Nariño department shares Colombia’s Pacific coast with Cauca and holds the country’s top position for coca crop presence at 45,735 hectares for 2017. Meanwhile, in north Colombia at the Venezuelan border, Norte de Santander department has the third highest presence with 28,244 hectares. Violence against advocates and community leaders was also a common factor between these two departments.
Human rights organization Somos Defensores reported that in the first half of 2018, four social leaders were killed in Nariño. These leaders worked to defend their territories, and also came from coastal towns where illicit cultivation is particularly heavy. Three of the four victims were from Tumaco, which contains 19,571 hectares of illicit crops, making it the municipality with the highest amount in both Nariño and Colombia. The other victim was from Olaya Herrera.
Somos Defensores said that the violence in Norte de Santander department took the lives of 10 activists during the same period. Six of the killings occurred in the troubled region of Catatumbo, where guerrillas from the National Liberation Army (Ejército de Liberación Nacional – ELN) and dissident guerrillas from the now demobilized Popular Liberation Army (Ejército Popular de Liberación – EPL) are engaged in an armed dispute.
While presenting their report, UNODC spokespeople pointed out that the FARC’s exit from Colombia’s conflict triggered profound changes in territories where coca is farmed. For decades, the FARC regulated both the market for coca base — a precursor for cocaine that is created using coca leaves — as well as the number of hectares to be cultivated with coca. They also imposed rules of conduct that farmers had to follow or otherwise face punishment, expulsion from the territory or death.
Now, however, the FARC has laid down its weapons and become the Common Alternative Revolutionary Force (Fuerza Alternativa Revolucionaria del Común – FARC) political party. Presented with an opportunity to fill the power vacuum, new armed actors have been entering the territories the FARC guerrillas once controlled and are attempting to act as the new market regulators. But their competition has turned violent, and farming, indigenous and Afro-Colombian communities are getting caught in the crossfire. The most dramatic cases have centred around rural communities that have implemented the PNIS.
Colombian think tank Ideas for Peace Foundation (Fundación Ideas Para la Paz – FIP) stated that between January 2017 and June 2018, a total of 36 rural inhabitants who had promoted peace agreement programs in their communities were killed. And according to the National Coordinator of Coca, Poppy and Marijuana Farmers (Coordinadora Nacional de Cultivadores de Coca, Amapola y Marihuana – COCCAM), most of the killings took place in Cauca and Nariño departments, 12 in the former and 11 in the latter. Illicit crop farming grew in both departments in 2017.

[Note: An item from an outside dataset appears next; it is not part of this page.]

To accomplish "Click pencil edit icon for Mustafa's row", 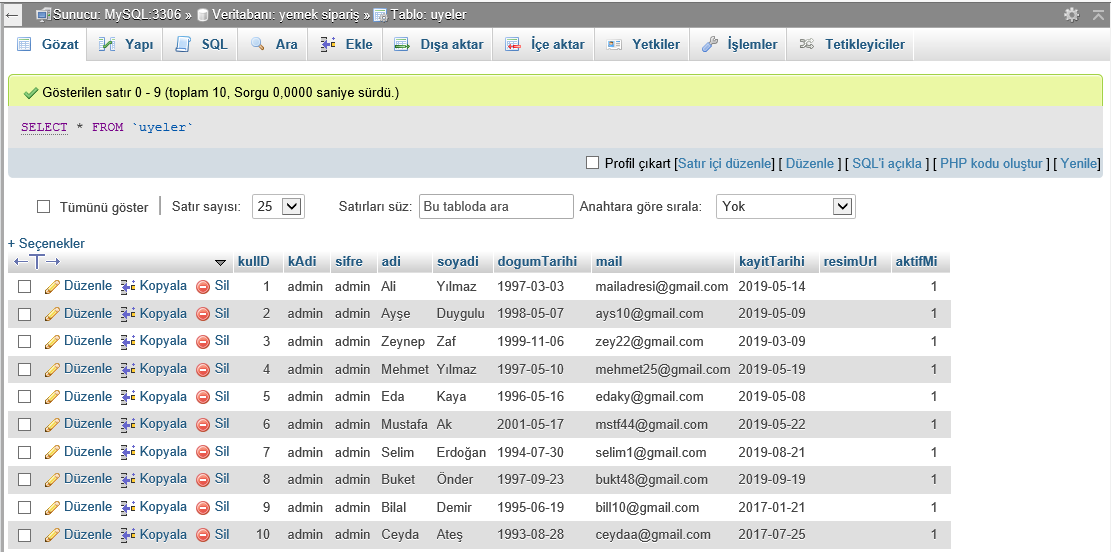I will [x=53, y=424].
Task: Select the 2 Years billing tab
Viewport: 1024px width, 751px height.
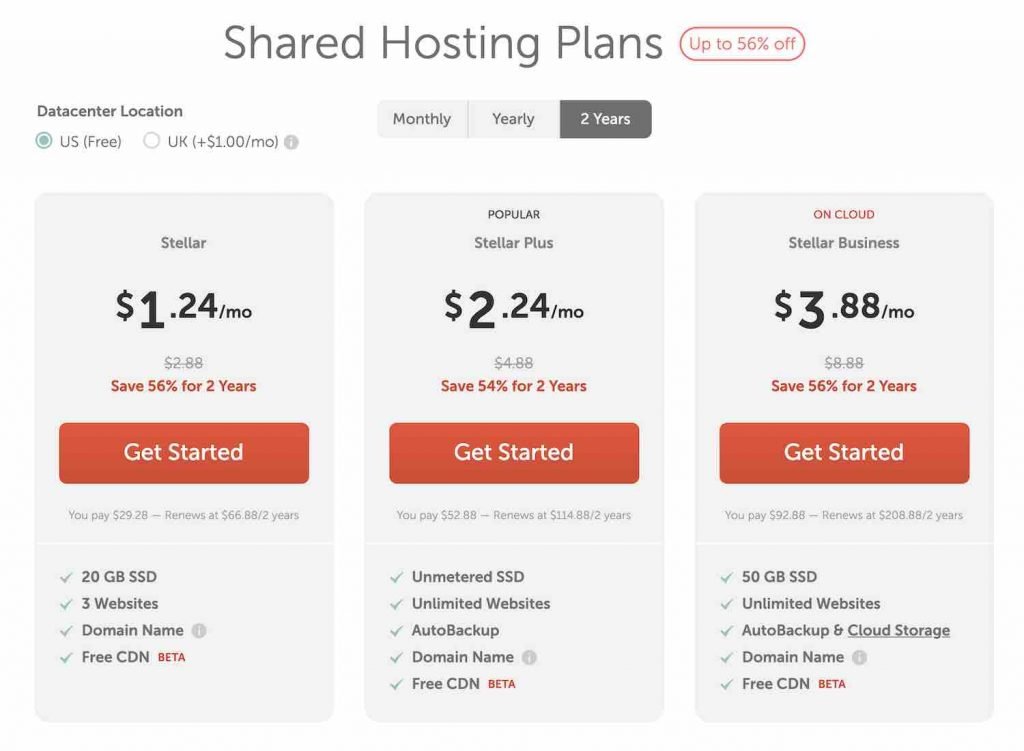Action: tap(605, 119)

FIP also explained that, in 51 towns that implemented the PNIS, homicide rates grew by 40 percent during the first six months of 2018 compared to the same period last year. This jump was much higher than in towns without the PNIS, which saw increases of three percent.
The think tank indicated that the dramatic increase in the farming of coca for illicit use is not the only factor behind the violence.
FIP said that “without a doubt, economic motives hold significant weight, but what happened in these parts of the country must also be understood based on the delays and problems with the reincorporation process, the government’s inability to maintain effective and permanent presence, and difficulties with implementing security guarantees.”